I thought that having multiple targets in a rule was the same as defining multiple rules with the same recipe for each of the targets; however, I seem to have a problem when the target/dependency have patterns.

Here's a simplified sample makefile with two different methods for building files.

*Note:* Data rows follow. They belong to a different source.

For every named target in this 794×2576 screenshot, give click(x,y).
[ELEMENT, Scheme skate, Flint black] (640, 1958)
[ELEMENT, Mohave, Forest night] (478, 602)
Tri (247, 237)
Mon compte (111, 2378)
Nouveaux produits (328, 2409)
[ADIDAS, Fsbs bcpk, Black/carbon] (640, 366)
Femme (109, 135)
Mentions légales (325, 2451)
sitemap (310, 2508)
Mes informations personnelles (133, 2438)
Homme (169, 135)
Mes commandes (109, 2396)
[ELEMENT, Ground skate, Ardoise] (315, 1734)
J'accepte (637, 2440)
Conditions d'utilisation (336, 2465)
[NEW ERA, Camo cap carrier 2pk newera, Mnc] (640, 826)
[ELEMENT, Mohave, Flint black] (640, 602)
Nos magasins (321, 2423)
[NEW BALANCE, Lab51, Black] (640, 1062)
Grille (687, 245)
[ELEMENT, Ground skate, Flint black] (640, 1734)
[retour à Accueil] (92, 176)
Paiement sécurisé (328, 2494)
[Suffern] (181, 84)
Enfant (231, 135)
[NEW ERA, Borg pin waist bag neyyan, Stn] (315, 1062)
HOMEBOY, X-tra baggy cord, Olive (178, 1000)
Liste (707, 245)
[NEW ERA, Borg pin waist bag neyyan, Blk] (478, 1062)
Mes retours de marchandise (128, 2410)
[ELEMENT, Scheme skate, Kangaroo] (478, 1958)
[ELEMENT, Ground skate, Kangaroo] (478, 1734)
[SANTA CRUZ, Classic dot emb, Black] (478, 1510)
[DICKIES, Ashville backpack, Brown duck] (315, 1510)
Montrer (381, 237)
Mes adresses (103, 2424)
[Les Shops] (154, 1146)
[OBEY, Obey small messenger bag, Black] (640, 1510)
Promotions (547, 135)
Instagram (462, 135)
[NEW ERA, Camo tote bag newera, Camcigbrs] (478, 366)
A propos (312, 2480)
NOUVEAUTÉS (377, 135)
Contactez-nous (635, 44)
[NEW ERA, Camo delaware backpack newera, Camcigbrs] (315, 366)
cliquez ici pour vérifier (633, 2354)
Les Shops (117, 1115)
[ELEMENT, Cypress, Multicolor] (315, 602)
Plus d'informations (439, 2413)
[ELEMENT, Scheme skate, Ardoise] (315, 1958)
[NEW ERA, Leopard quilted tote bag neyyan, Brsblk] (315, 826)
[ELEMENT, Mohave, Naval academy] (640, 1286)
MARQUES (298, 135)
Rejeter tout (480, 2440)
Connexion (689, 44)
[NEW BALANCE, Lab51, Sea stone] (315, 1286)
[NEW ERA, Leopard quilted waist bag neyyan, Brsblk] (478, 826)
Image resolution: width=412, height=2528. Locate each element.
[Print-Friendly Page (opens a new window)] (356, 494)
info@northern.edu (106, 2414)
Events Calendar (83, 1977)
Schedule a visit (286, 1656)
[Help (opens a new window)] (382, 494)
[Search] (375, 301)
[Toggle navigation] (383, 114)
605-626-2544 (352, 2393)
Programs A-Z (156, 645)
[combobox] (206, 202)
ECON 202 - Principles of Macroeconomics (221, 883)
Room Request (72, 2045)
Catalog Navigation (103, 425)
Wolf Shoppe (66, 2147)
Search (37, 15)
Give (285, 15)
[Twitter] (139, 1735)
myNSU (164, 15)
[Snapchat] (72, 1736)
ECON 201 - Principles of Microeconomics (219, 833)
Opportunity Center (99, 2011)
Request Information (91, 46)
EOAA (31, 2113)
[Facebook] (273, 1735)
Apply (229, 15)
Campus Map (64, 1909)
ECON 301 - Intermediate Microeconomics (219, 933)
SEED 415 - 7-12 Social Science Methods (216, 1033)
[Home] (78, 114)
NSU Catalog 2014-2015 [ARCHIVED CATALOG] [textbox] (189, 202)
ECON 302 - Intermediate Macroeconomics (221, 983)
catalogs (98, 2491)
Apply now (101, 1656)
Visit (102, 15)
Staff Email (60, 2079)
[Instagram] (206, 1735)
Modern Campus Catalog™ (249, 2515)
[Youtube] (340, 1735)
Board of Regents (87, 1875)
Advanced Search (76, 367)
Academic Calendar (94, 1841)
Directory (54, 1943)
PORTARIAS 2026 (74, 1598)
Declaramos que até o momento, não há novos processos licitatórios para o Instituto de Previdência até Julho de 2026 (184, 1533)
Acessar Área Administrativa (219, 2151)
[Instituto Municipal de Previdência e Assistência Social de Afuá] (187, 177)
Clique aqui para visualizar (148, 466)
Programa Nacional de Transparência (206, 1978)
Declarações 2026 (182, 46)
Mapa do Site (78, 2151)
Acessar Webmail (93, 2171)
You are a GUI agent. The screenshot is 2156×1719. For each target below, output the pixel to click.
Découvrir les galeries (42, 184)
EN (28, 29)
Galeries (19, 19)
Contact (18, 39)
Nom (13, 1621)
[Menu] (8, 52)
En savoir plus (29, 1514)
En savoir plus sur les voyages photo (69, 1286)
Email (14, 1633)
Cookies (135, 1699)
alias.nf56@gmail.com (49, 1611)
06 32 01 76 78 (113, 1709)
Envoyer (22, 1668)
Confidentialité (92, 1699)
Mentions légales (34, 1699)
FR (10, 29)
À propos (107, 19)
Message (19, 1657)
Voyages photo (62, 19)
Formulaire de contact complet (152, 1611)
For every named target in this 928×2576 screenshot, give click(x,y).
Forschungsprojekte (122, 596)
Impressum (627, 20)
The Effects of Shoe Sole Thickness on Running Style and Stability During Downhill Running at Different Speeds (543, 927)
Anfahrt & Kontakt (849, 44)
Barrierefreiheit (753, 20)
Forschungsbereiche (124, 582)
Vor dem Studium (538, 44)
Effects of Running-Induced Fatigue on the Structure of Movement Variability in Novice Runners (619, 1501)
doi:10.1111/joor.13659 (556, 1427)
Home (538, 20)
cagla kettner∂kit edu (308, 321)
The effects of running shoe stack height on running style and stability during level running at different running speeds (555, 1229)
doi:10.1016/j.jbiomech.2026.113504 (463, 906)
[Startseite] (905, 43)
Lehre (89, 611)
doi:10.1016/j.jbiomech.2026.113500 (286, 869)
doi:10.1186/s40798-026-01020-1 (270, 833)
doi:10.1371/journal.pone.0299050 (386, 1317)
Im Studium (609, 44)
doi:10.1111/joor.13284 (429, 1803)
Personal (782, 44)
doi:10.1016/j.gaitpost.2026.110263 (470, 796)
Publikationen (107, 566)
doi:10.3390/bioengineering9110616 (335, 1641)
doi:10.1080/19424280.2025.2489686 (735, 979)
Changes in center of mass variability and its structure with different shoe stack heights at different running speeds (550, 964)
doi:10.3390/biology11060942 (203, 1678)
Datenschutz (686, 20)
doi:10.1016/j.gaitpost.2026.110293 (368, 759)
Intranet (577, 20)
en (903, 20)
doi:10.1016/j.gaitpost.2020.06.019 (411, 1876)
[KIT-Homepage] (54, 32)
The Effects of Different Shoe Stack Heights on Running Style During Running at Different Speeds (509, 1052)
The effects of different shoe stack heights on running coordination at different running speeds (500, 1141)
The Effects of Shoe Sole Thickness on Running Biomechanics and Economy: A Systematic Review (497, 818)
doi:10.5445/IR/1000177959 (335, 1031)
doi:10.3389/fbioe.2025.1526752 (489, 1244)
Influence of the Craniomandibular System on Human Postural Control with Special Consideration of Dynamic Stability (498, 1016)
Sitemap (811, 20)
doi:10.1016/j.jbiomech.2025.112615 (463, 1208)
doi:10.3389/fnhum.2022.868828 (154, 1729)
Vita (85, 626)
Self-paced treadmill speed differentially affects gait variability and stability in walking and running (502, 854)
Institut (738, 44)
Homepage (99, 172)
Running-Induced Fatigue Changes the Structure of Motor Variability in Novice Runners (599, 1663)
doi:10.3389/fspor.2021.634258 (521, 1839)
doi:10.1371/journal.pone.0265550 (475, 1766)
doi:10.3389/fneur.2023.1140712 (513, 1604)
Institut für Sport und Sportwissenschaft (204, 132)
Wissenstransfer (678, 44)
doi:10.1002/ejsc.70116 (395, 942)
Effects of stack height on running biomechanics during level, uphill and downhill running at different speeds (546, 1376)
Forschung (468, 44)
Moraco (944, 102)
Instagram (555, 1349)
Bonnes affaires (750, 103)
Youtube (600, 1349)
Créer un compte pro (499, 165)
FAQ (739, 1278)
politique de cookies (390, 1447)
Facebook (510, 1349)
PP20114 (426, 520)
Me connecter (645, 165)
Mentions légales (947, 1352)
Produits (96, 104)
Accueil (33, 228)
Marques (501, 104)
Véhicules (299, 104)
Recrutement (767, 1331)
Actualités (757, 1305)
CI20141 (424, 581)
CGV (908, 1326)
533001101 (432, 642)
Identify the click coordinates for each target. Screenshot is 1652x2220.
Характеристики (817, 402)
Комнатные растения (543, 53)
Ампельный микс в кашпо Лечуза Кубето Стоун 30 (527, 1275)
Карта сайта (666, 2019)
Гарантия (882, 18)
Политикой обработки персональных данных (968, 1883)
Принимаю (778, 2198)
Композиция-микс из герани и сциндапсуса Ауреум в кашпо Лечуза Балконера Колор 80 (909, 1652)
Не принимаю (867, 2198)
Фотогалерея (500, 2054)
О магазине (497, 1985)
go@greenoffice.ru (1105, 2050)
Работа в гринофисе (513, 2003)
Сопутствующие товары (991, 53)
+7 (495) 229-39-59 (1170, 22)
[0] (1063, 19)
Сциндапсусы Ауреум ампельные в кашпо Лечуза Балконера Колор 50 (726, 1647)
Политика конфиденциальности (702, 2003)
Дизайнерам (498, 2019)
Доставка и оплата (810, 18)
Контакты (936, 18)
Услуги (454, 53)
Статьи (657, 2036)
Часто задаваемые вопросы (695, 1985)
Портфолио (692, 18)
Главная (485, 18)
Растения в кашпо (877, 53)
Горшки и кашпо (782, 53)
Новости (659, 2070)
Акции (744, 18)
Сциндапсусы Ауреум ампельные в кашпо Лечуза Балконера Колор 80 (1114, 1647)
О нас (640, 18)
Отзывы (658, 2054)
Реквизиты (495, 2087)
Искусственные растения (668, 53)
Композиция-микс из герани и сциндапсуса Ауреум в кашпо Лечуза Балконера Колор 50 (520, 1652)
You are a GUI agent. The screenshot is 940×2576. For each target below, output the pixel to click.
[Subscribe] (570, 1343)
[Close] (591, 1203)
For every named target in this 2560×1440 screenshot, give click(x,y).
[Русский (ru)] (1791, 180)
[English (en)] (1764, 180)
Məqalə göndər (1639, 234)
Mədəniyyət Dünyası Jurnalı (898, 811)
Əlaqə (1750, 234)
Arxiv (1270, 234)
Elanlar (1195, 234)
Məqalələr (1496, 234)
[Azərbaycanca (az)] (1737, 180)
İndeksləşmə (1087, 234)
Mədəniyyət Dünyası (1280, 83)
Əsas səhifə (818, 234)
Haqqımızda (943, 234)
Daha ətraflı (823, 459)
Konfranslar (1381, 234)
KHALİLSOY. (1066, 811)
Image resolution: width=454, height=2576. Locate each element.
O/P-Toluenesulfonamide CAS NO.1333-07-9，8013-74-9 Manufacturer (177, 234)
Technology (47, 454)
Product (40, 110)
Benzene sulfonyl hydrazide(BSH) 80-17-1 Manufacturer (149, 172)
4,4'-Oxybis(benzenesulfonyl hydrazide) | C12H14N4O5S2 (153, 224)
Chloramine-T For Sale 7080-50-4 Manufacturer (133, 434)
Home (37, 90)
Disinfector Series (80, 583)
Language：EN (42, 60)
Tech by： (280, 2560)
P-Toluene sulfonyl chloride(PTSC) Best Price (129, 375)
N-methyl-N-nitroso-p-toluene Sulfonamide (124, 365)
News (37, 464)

all: $(foreach n, 1 2 3, $(foreach l, a b, out.$(l).$(n).txt))

1.txt 2.txt 3.txt:
    touch $@

#Method One
out.a.%.txt out.b.%.txt: %.txt
    touch $@

#Method Two
out.a.%.txt: %.txt
   touch $@
out.b.%.txt: %.txt
   touch $@

Using method one with a "make -n" I get

touch 1.txt
touch out.a.1.txt
touch 2.txt
touch out.a.2.txt
touch 3.txt
touch out.a.3.txt

but with method two I get the desired output

touch 1.txt
touch out.a.1.txt
touch out.b.1.txt
touch 2.txt
touch out.a.2.txt
touch out.b.2.txt
touch 3.txt
touch out.a.3.txt
touch out.b.3.txt

I didn't see any exceptions to the multiple target in a rule in the on-line docs. Did i miss a part of the documentation that explains why this doesn't work? Is there an easy way to make it work? (In reality, I have many more combinations of files to build than in this simple example).

(Using GNU Make 3.81)

1

1 Answers

3
votes

Implicit (pattern) rules and explicit rules work in the opposite way from each other. For explicit rules, multiple targets define multiple separate rules, one for each target. For pattern rules, multiple targets means that a single invocation of the pattern rule recipe builds all the targets.

See the documentation on pattern rules.

Oh and BTW, no, there is no alternative to writing the pattern rule multiple times. You can use various methods to automatically generate the pattern rules, but that's about it.